I slowed my pace and locked my eyes on the swinging doors that separate the Palliative Care Unit from the non-dying rest of the world. I experienced a pang of sadness at how it must feel to come to this place to visit a loved one whose life is ending, and I was glad that today that was not the case for m
e. I inched open one of the doors and was immediately embraced by the overwhelming solemnity that lives in those halls. The place doesn’t even smell or look like any other part of the hospital; it’s just…different.
On my way to the nurses’ station, I passed a quiet room, a chapel, and a room that looked like everyone’s grandma’s sitting room with flower-patterned couches, doily-covered tables, and a decades-old television set.
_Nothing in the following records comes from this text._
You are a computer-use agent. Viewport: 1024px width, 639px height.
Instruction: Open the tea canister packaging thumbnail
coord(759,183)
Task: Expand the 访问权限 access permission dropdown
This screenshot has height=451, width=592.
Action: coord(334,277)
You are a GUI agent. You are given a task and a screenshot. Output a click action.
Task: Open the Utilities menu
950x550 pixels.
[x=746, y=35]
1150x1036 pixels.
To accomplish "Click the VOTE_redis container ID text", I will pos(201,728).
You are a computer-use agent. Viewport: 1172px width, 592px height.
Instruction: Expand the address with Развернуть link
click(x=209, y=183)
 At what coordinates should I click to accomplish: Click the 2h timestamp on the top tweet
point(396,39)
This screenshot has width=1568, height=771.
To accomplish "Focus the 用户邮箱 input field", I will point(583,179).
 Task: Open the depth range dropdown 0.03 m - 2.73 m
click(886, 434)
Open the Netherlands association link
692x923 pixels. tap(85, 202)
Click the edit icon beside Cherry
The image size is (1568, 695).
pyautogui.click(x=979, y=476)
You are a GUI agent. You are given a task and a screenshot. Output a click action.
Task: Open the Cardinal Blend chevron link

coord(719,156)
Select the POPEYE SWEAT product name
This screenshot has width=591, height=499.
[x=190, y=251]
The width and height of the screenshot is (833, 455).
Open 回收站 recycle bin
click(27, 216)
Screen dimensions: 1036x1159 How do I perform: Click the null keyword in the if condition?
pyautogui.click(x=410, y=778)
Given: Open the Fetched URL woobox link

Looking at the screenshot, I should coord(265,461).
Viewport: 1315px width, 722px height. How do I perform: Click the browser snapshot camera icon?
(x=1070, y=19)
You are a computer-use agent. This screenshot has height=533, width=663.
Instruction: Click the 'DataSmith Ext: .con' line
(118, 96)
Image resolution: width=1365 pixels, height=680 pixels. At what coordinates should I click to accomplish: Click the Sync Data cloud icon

Everything my eyes settled on—every piece of furniture, artwork, coat rack, chair—had a brass plaque attached to it that read: “In memory of….” From the bedside of a patient receiving a bit of music therapy, I heard the peeping warbles of a piccolo, and I smelled the unmistakable scent of lasagna being fresh-baked in an oven. It was calm, almost pleasant…but not.
I stepped up to a counter halfway down the hallway and looked about expectantly.
“Look at this little guy,” came a woman’s voice from behind me.
I turned around to find a nurse—I could tell by her lavender-hued smock and name tag—holding a puppy up to my face, seven or eight weeks old at most—the dog, not the nurse—and some mixed breed of adorability.
“Oh my gosh,” I enthused, rolling my fingers over the wriggler’s head. “Who’s this?”
“It’s Darlene’s dog, Petunia. It’s her day off, but she brought her in for a visit.”
“That’s just terrific,” I said, nearly overwhelmed by some of that erratic emotion I experience in hospitals. God help me if I saw a Sasktel commercial about families reaching out to each other through the magic of telecommunication.
“Can I get you something, or help you?” the nurse asked as she nuzzled with her furry charge.
“I’m looking for Kimberly Enns? I think she’s working today?”
“Oh sure, she’s in the kitchen having tea.”
I looked at her blankly.
The nurse smiled kindly and walked me about ten steps to a doorway that led to a kitchenette and the cheesy smell of lasagna.
Kimberly Enns, noticeably pregnant, was wearing a pink smock with a happy-looking scarf pinned about her neck. She was—as were all my subjects that day—in her mid-thirties. She had a kind, round face and a head full of natural brown curls. She was sipping at a mug of something hot, and she was alone at a round kitchen table.